I'm often the only one who reads my section, but I darn well read every word in it. If I miss deadline by 10 or 15 minutes to do it, so be it. I'd rather be a few minutes late than have to stop the press or explain to the boss what happened. If you've been having a lot of mistakes get through, you definitely need to slow down and look it over. After you've done that, look it over one more time.
Mistakes also tend to breed mistakes. You get so caught up in catching the out of place comma in the eighth graf that you miss the 48-point fork in the above-the-fold headline. Just take your time. Pay attention. These things can come in waves, so work your way out of the slump.
 
Baron Scicluna said:
toivo99 said:
Baron Scicluna said:
toivo99 said:
For those who put out a section with no safety net, how do you reduce the number of mistakes made, especially on deadline?

You don't.

When the bosses complain, blame them for taking away your safety net.

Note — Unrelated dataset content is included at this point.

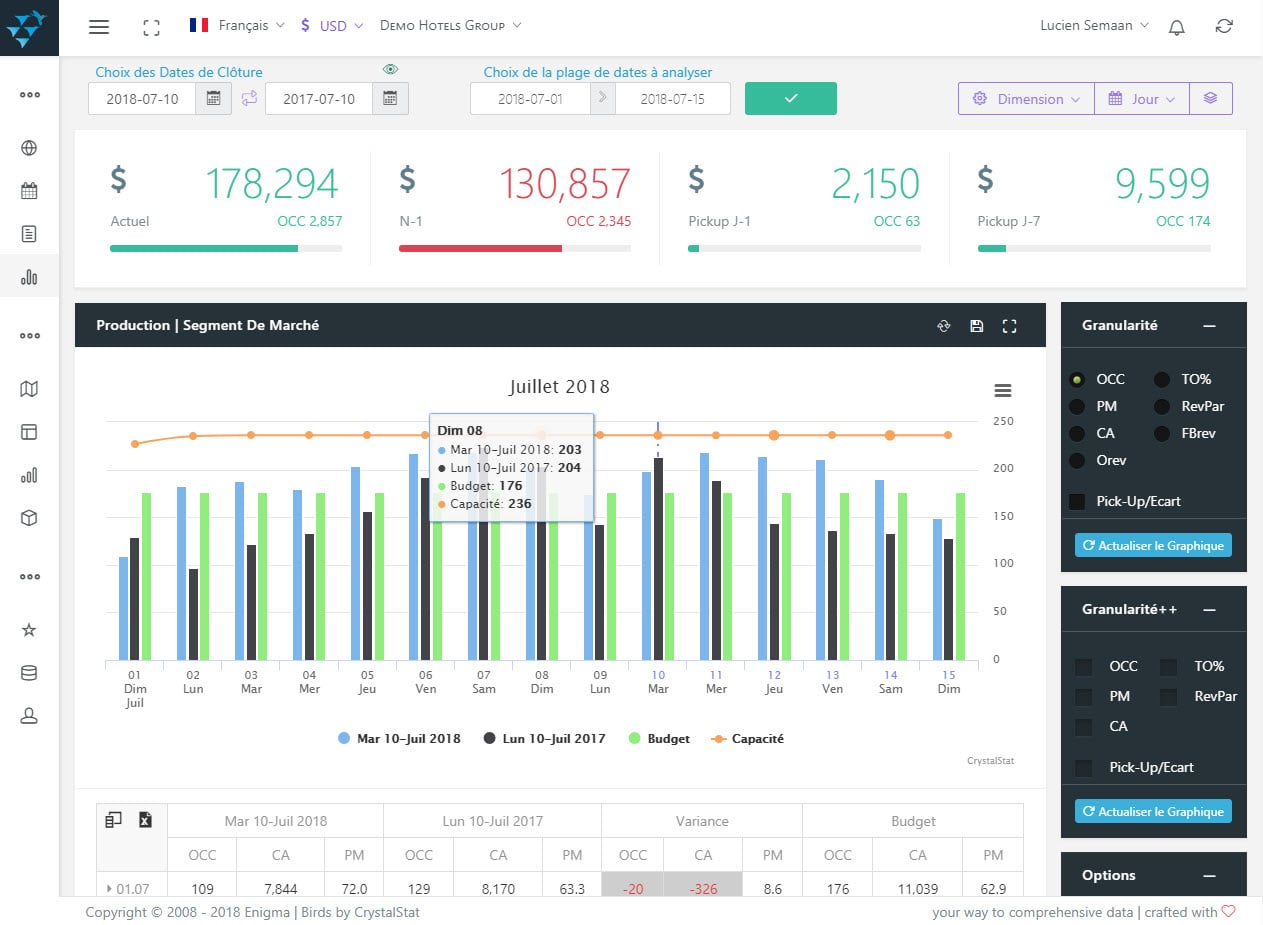Expand the chart to fullscreen mode

1009,325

A nice suggestion, but when it's my job on the line, it's still me that gets fired.

They're the bosses. Since they make the big bucks, see what great ideas they have for eliminating mistakes, since they're the ones who eliminated your safety net.

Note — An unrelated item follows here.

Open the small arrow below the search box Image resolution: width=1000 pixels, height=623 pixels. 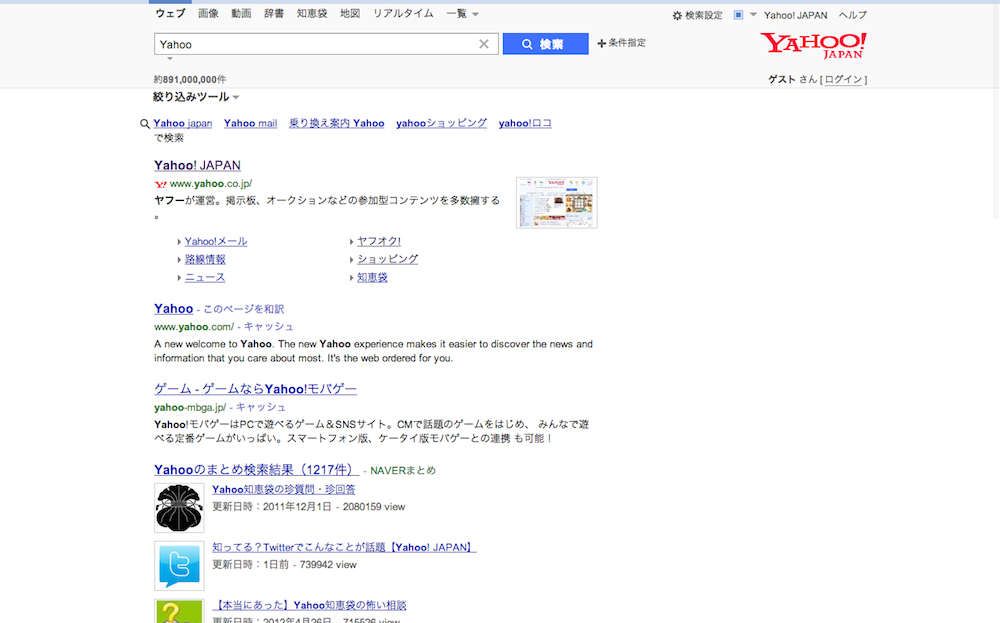170,60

We had a run of mistakes at an old shop across all sections and the bosses instituted an internal form that had to be filled out if a correction needed to be published. You would have to list the correction, how it happened, how you'd prevent it in the future, blah blah, signed by you and your editor. Sometimes all you could say was "I screwed up" and "Will try harder in the future not to screw up."

I think the form was phased out after about a month.
 
I ashume publishers don't care about mistakes anymore as they are eliminating the folks whose job it was to catch them. So don't fret and fix it on the web.
 
Start by focusing on display type -- headlines, then cutlines. The more obvious the error, the more likely someone is to raise a stink. Minor stuff like changing commas should be the lowest priority.

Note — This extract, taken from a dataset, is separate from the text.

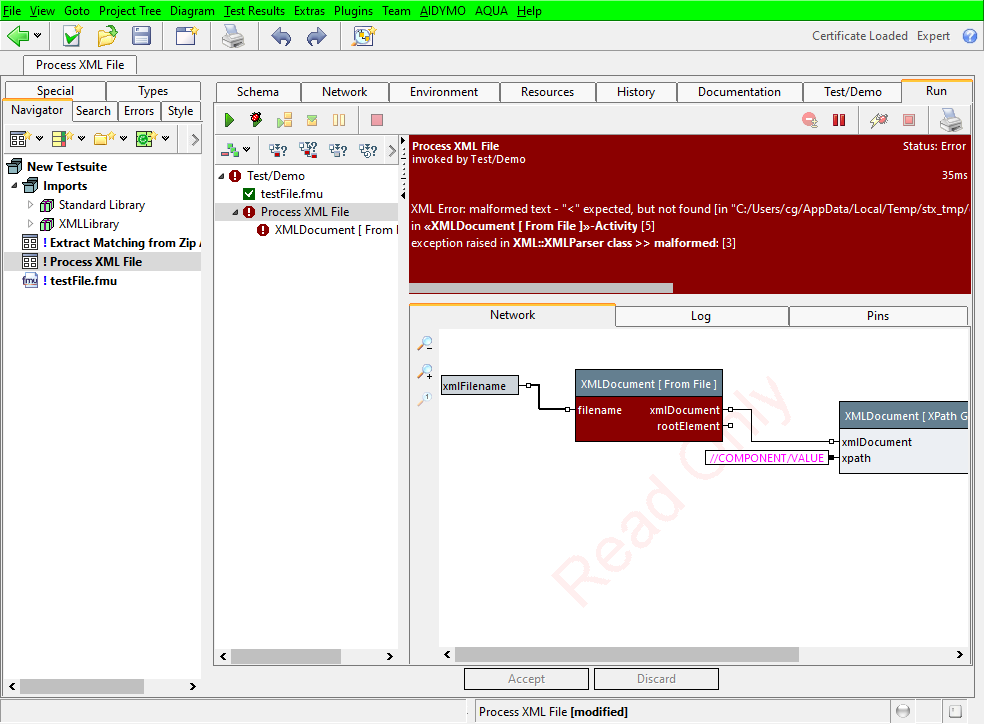The width and height of the screenshot is (984, 724).
Task: Click the help question mark icon
Action: [969, 36]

It helps to remember what a cantankerous copy editor I supervised many years ago used to say. He handled a gargantuan workload but was known to bust a headline from time to time. He'd own up to these mistakes, but if the higher-ups starting making too much noise about them, he'd say, "The only people who never make mistakes are those who don't do anything."
 
Our SE has been known to go into stories to proof them and ends up creating new mistakes. Sometimes this is done after the desk has already proofed and set the story.

So who would the SE blame for any of those mistakes getting through? The copy desk, of course.
 
playthrough said:
Baron Scicluna said:
toivo99 said:
Baron Scicluna said:
toivo99 said:
For those who put out a section with no safety net, how do you reduce the number of mistakes made, especially on deadline?

You don't.

When the bosses complain, blame them for taking away your safety net.

A nice suggestion, but when it's my job on the line, it's still me that gets fired.

They're the bosses. Since they make the big bucks, see what great ideas they have for eliminating mistakes, since they're the ones who eliminated your safety net.

We had a run of mistakes at an old shop across all sections and the bosses instituted an internal form that had to be filled out if a correction needed to be published. You would have to list the correction, how it happened, how you'd prevent it in the future, blah blah, signed by you and your editor. Sometimes all you could say was "I screwed up" and "Will try harder in the future not to screw up."

I think the form was phased out after about a month.

Yeah, an old shop of mine had us send a note to the executive editor explaining how the error happened. Ummm, I'm human and I forked up. What the hell is the point of that anyway?